→ What to work on
Can you copy the lines below word for word, leaving out the pictures?

Word and element location records:
_ _ _ _ _ _ _
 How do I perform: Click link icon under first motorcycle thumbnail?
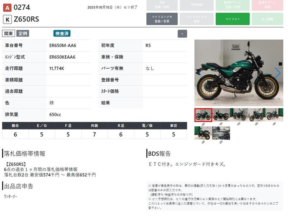click(203, 124)
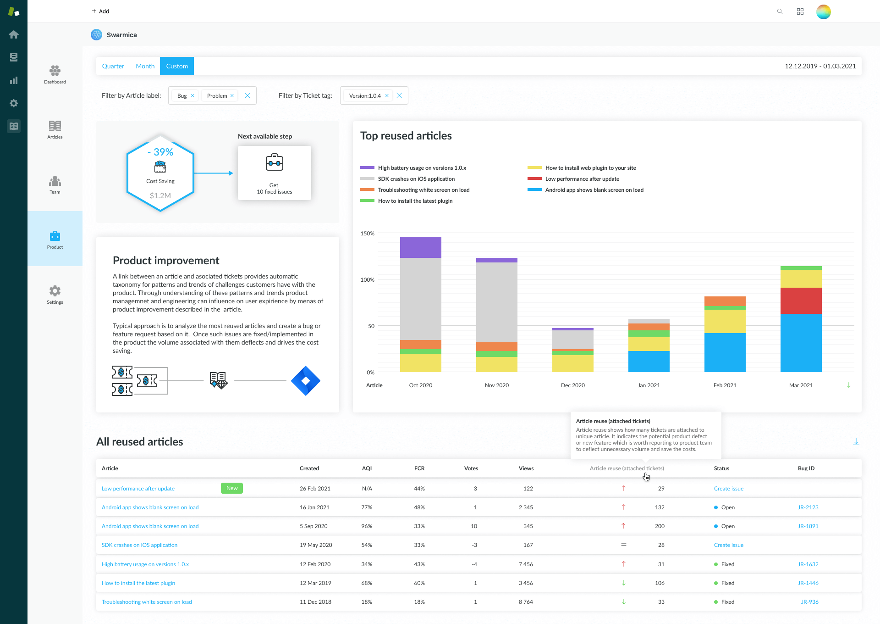Open the date range 12.12.2019 - 01.03.2021
The width and height of the screenshot is (880, 624).
pos(820,66)
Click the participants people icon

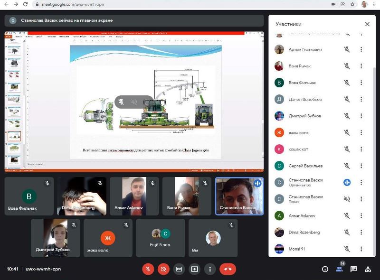click(339, 269)
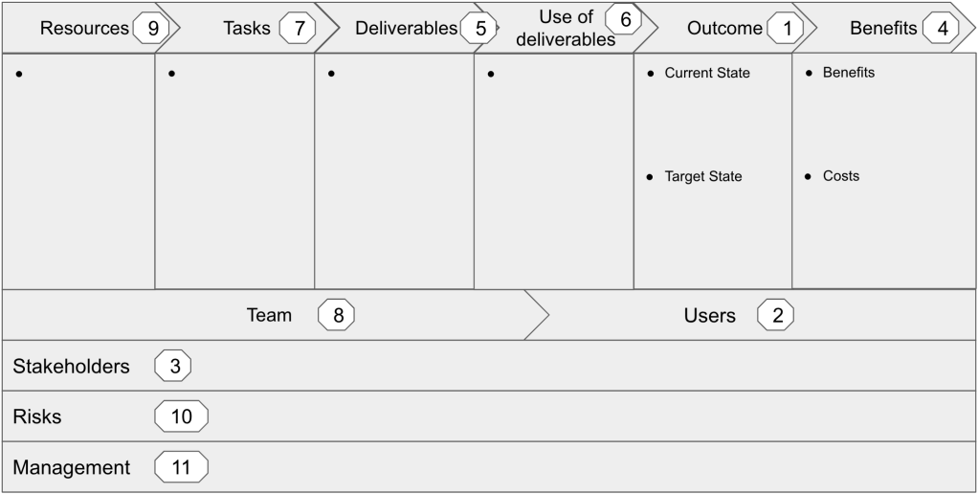The image size is (978, 494).
Task: Click the Deliverables header label
Action: [x=406, y=29]
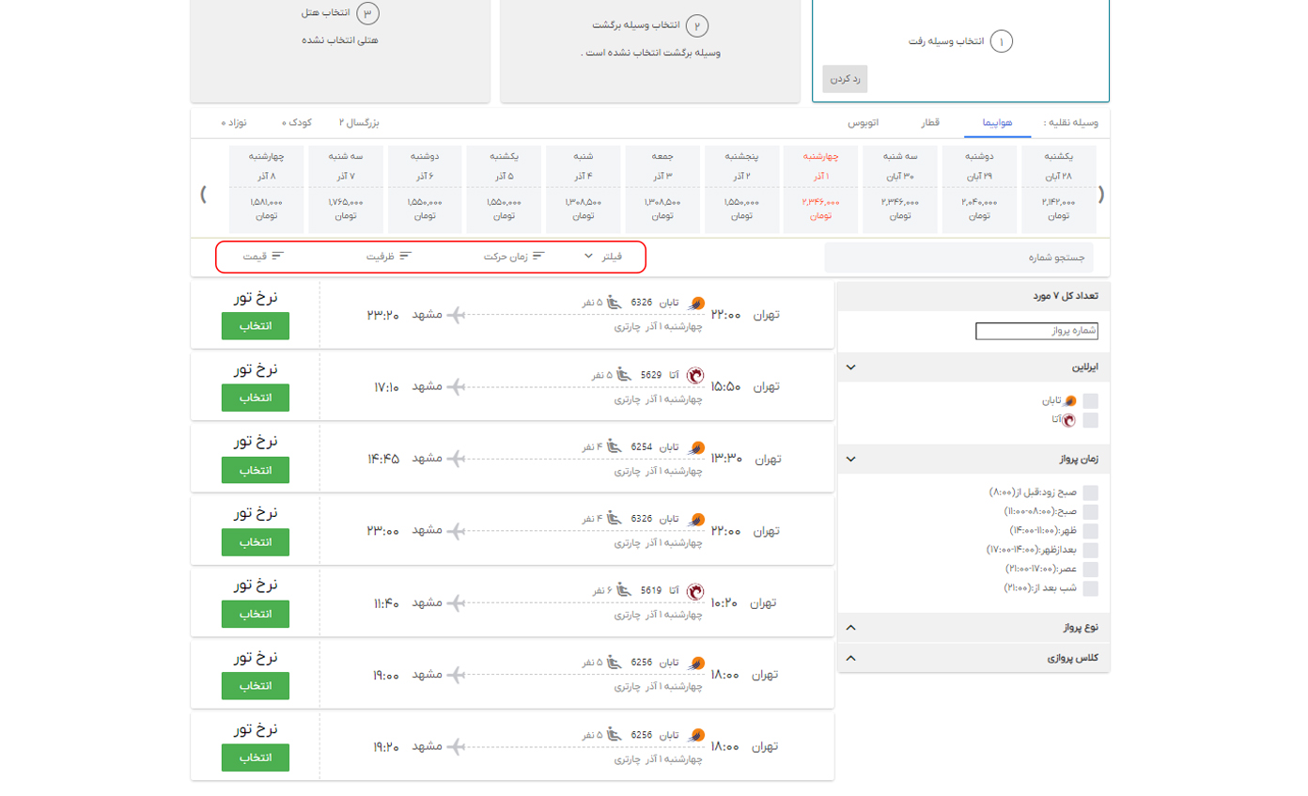Check the تابان airline filter checkbox
The height and width of the screenshot is (796, 1308).
[1090, 400]
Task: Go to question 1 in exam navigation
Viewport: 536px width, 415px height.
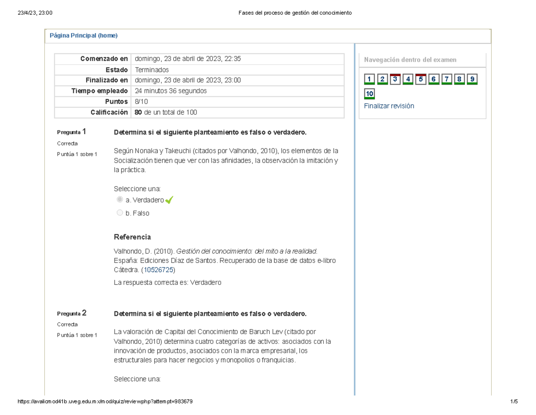Action: coord(369,80)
_ _ _ _ _ _ _
→ Full answer
 How do I perform: Click link icon under first motorcycle thumbnail?
click(203, 124)
Open the date range 12.12.2019 - 01.03.2021
The width and height of the screenshot is (880, 624).
pos(820,66)
Click the participants people icon

click(339, 269)
The image size is (978, 494).
Task: Click the Deliverables header label
Action: [x=406, y=29]
Check the تابان airline filter checkbox
The height and width of the screenshot is (796, 1308).
[1090, 400]
Task: Go to question 1 in exam navigation
Viewport: 536px width, 415px height.
Action: coord(369,80)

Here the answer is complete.